In einem den Sammelband abschließenden strukturgeschichtlichen Vergleich der vormodernen Stadt in Europa und Asien geht Wolfgang Schwentker zunächst auf Theorien und Methoden der Stadtgeschichtsforschung ein. Seinen Überlegungen zu Gemeinsamkeiten und Unterschieden hinsichtlich der Entstehung, Entwicklung, Strukturen und Funktionen spricht er aufgrund der oftmals problematischen Vergleichbarkeit eher vorläufigen Charakter zu. Gleichwohl dürften die in diesem Zusammenhang aufgeworfenen Fragen für die weitere Auseinandersetzung mit Stadtgeschichte von zentraler Bedeutung sein.
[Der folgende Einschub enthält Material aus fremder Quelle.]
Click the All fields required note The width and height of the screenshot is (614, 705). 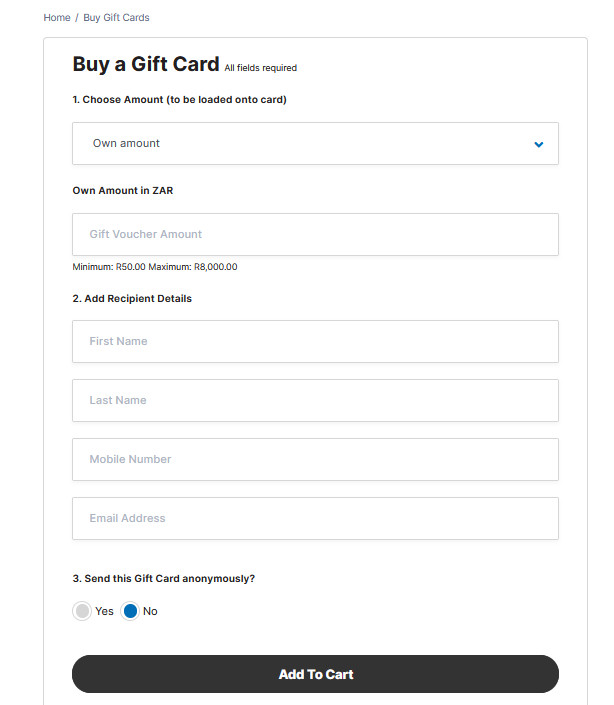click(x=261, y=68)
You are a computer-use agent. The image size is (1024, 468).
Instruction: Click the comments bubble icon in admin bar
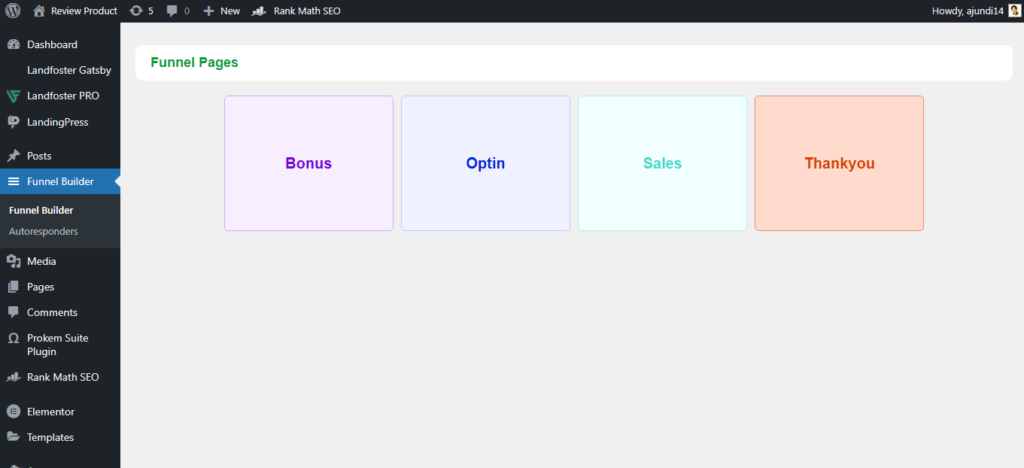(173, 11)
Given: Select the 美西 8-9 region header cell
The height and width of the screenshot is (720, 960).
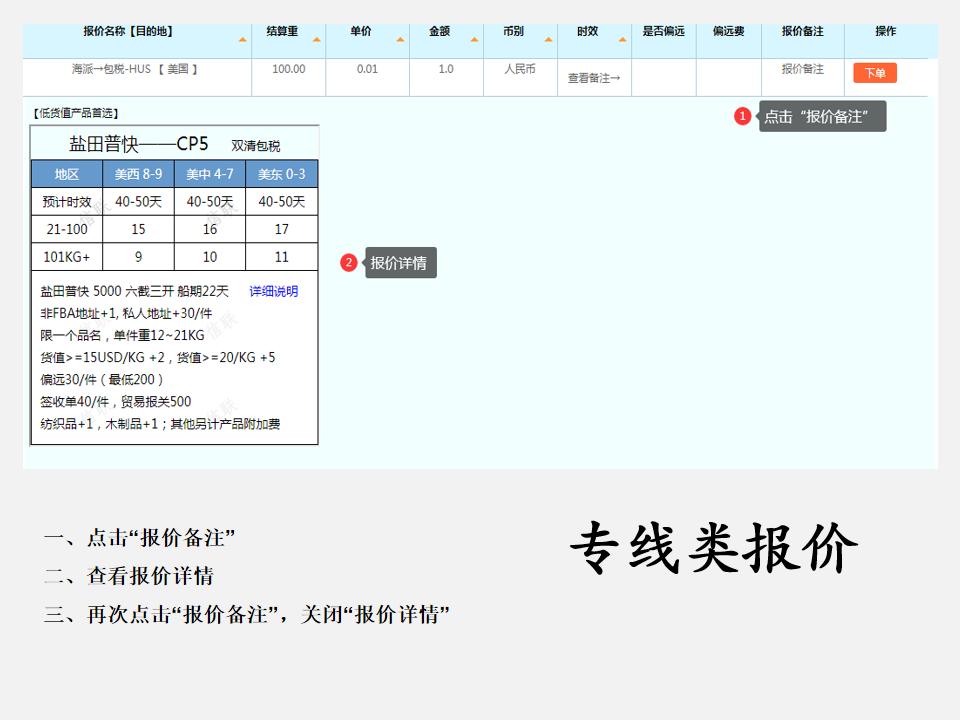Looking at the screenshot, I should pos(138,174).
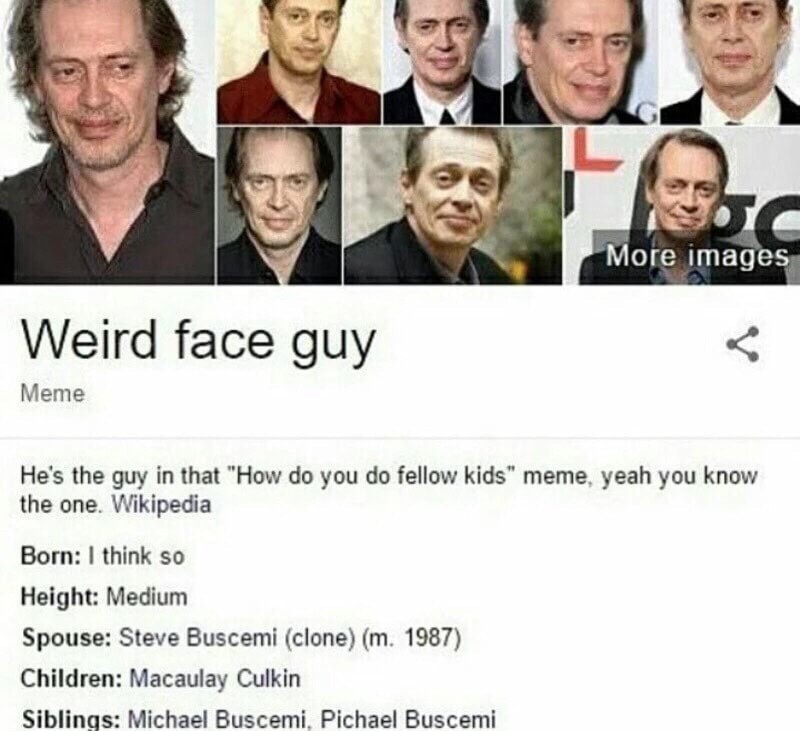Click the "Weird face guy" heading
This screenshot has height=731, width=800.
tap(198, 343)
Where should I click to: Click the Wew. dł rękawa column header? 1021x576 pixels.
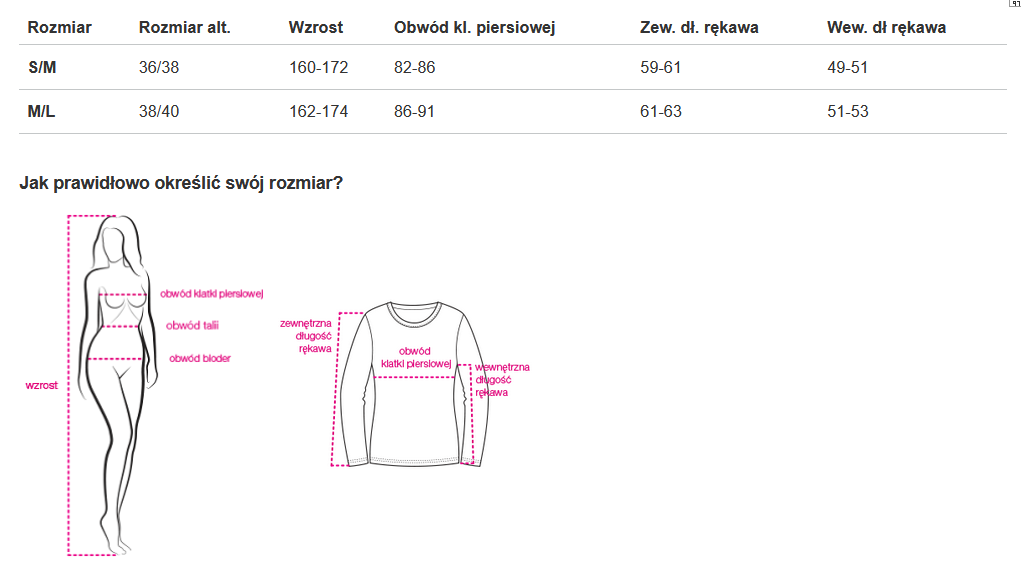pyautogui.click(x=886, y=27)
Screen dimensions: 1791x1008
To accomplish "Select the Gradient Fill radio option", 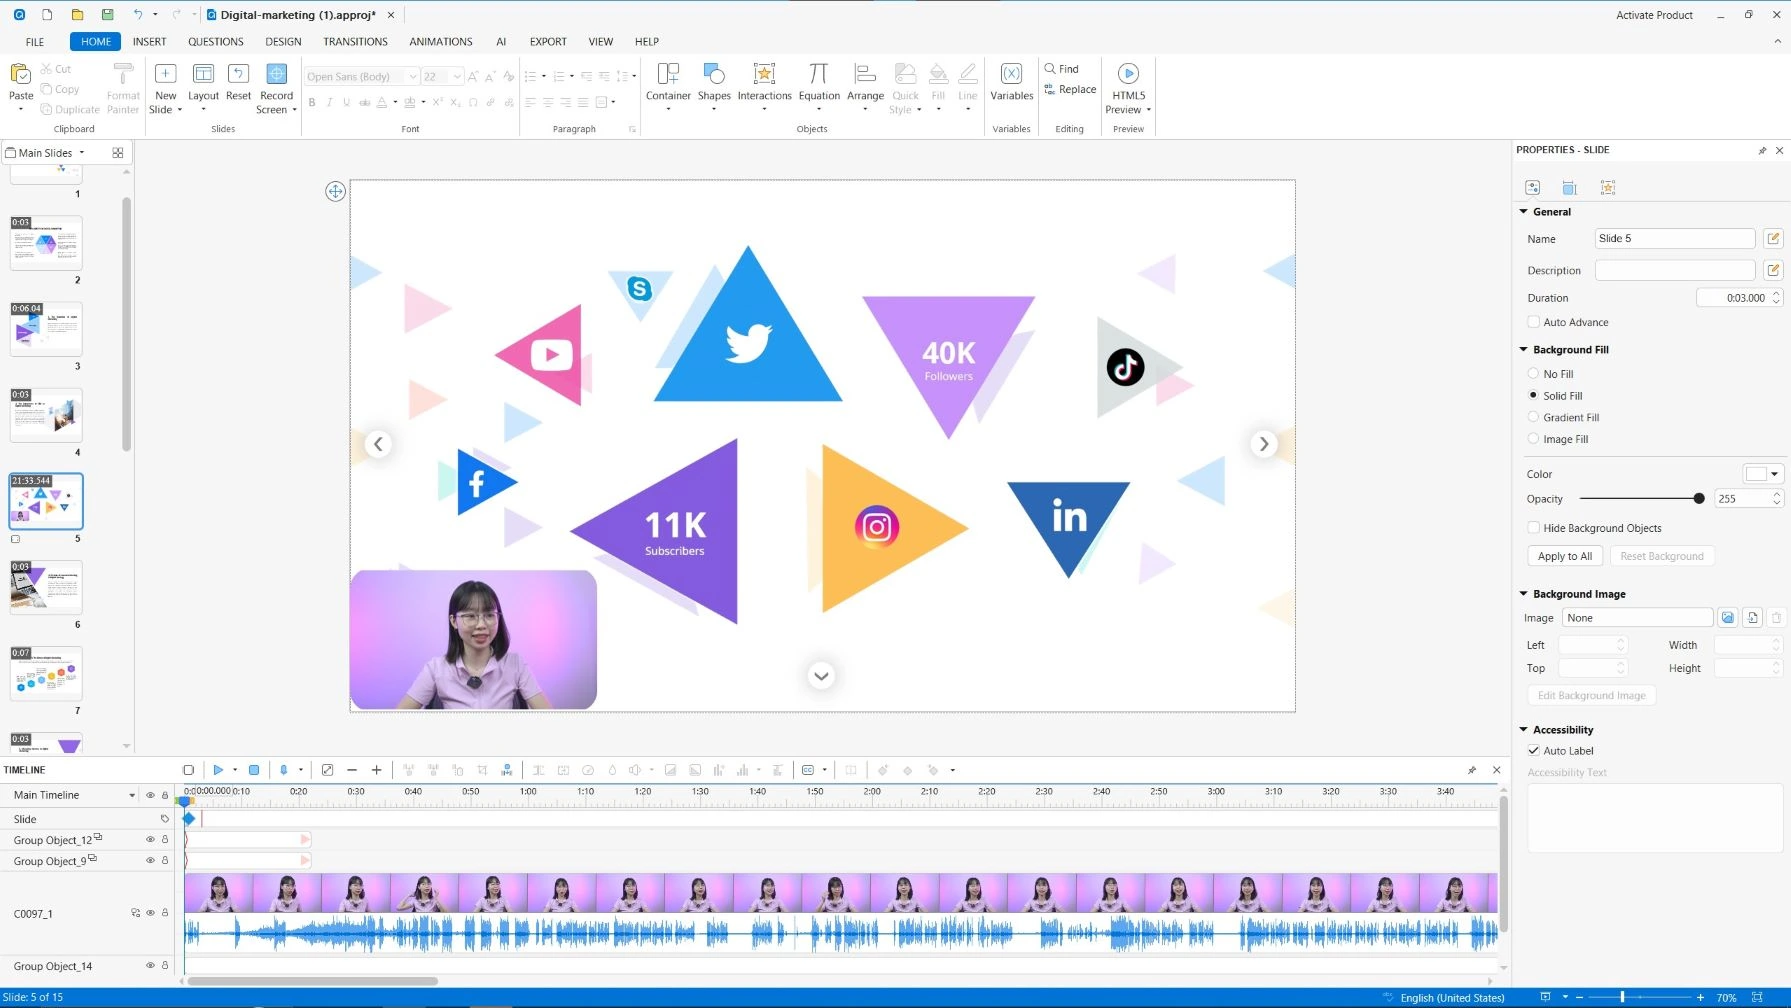I will [1533, 417].
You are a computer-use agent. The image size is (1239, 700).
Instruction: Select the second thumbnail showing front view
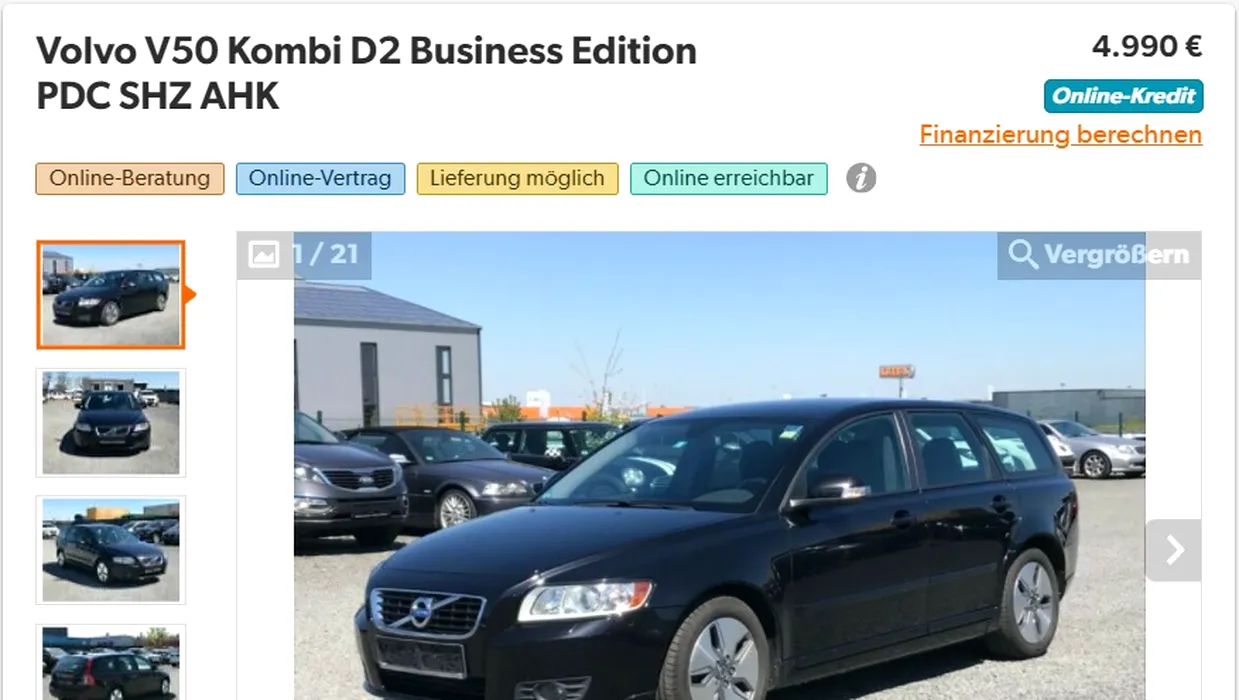pyautogui.click(x=111, y=422)
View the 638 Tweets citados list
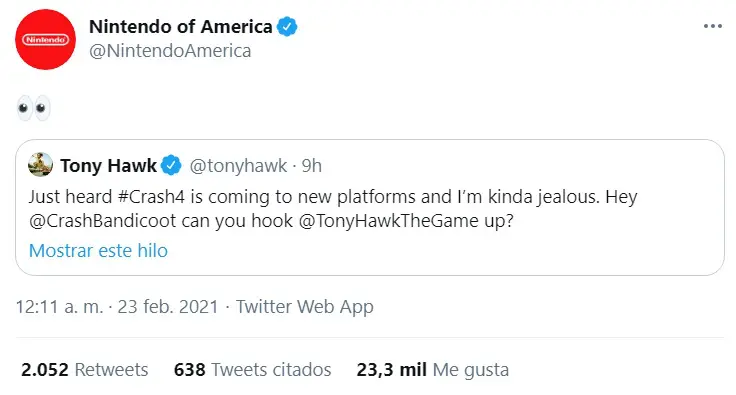The width and height of the screenshot is (736, 395). point(253,370)
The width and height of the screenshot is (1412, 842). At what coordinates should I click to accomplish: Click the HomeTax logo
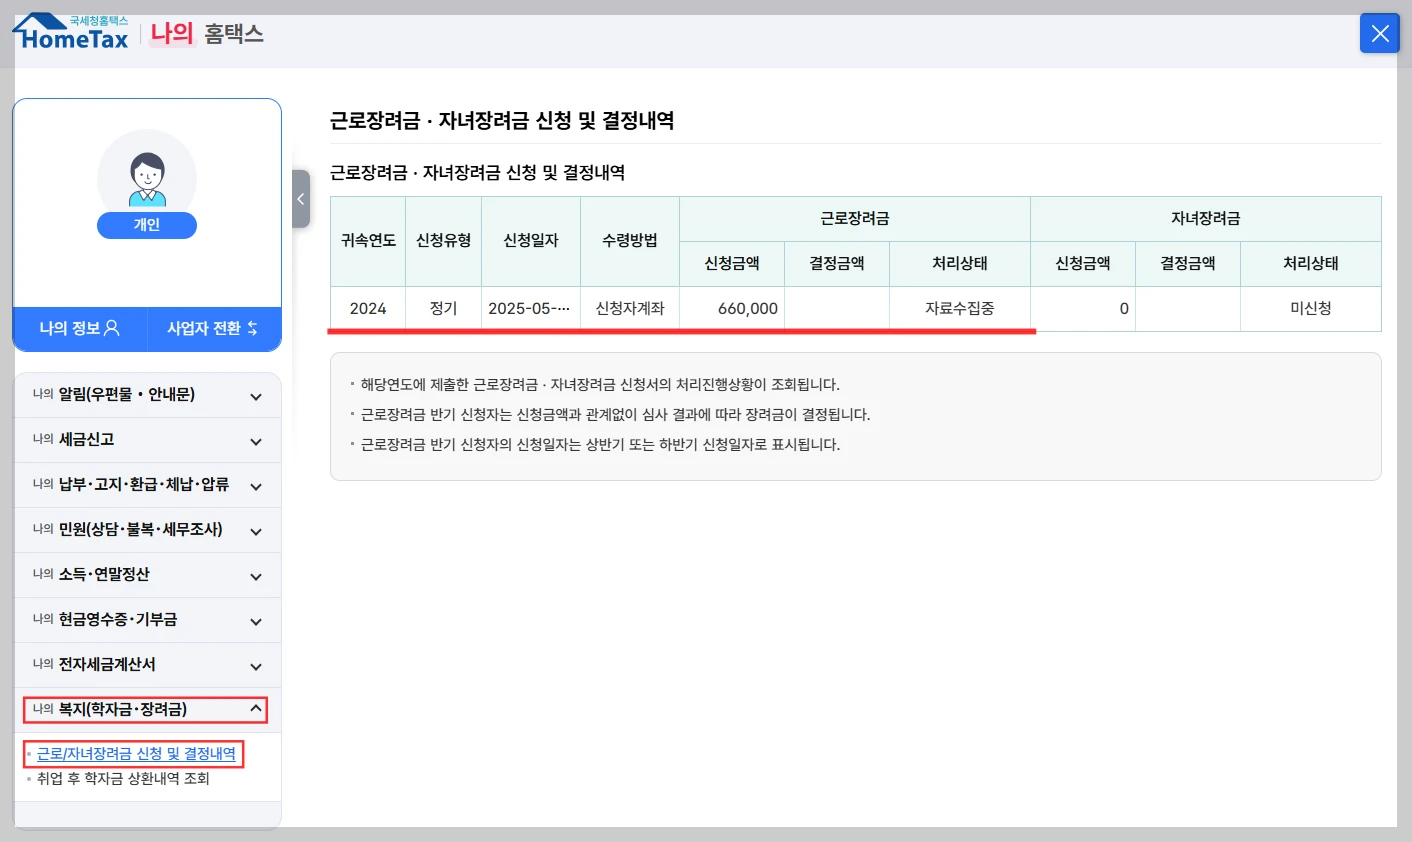click(70, 34)
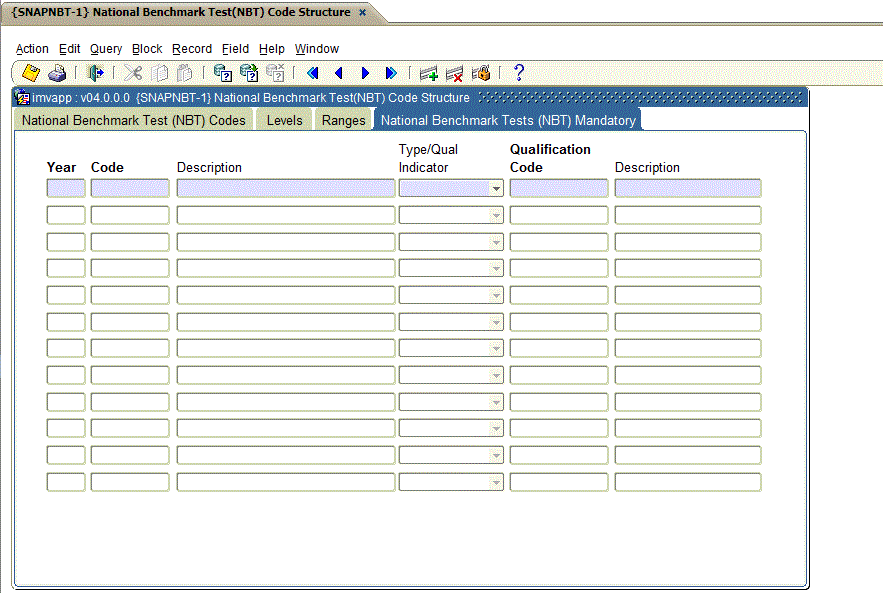The image size is (883, 596).
Task: Open the last row's Type/Qual Indicator dropdown
Action: point(496,482)
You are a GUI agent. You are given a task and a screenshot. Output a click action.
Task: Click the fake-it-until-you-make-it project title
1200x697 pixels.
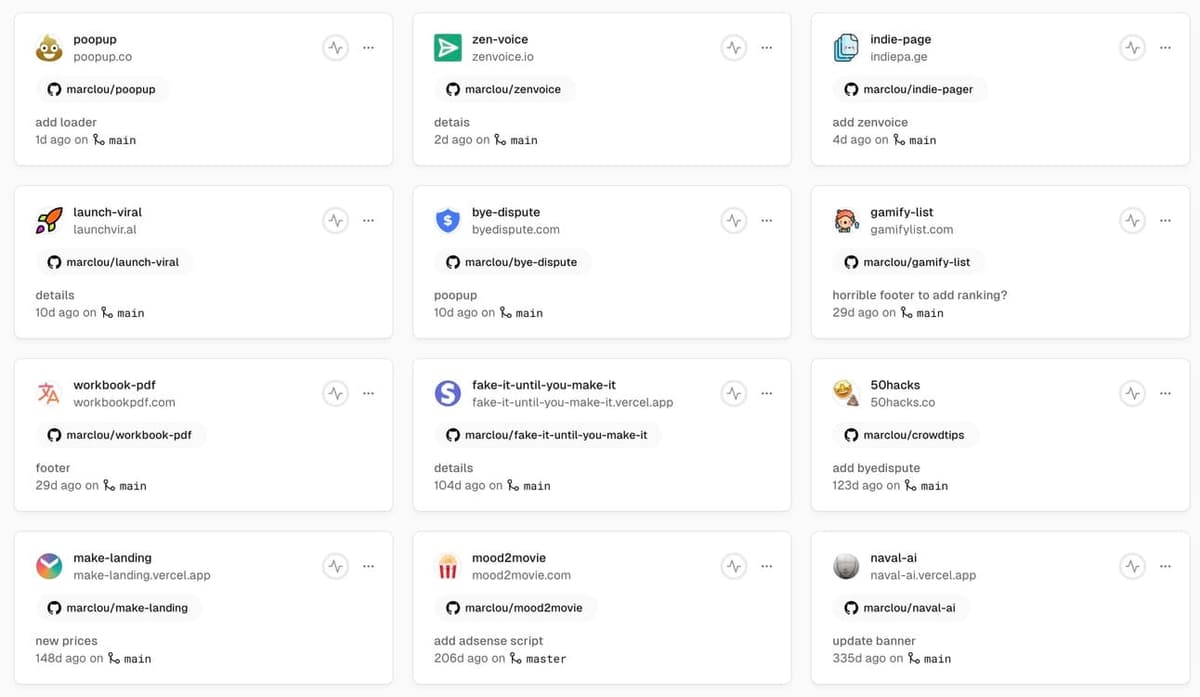point(543,385)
Hierzu gehört vor allem die Frage, wie Selbstverwaltung und politische Partizipation für die Entwicklung der Stadt in Zukunft zu gewichten sind und ob nicht Faktoren wie Multikulturalität und Integrationsfähigkeit künftig stärker berücksichtigt werden müssten.

Ein insgesamt sehr informatives und anregendes Buch, das aber hinsichtlich der zeitlichen Begrenzung auf die Zeit vor der Industrialisierung und der räumlichen Festlegung auf Europa und Asien Fragen offen lässt.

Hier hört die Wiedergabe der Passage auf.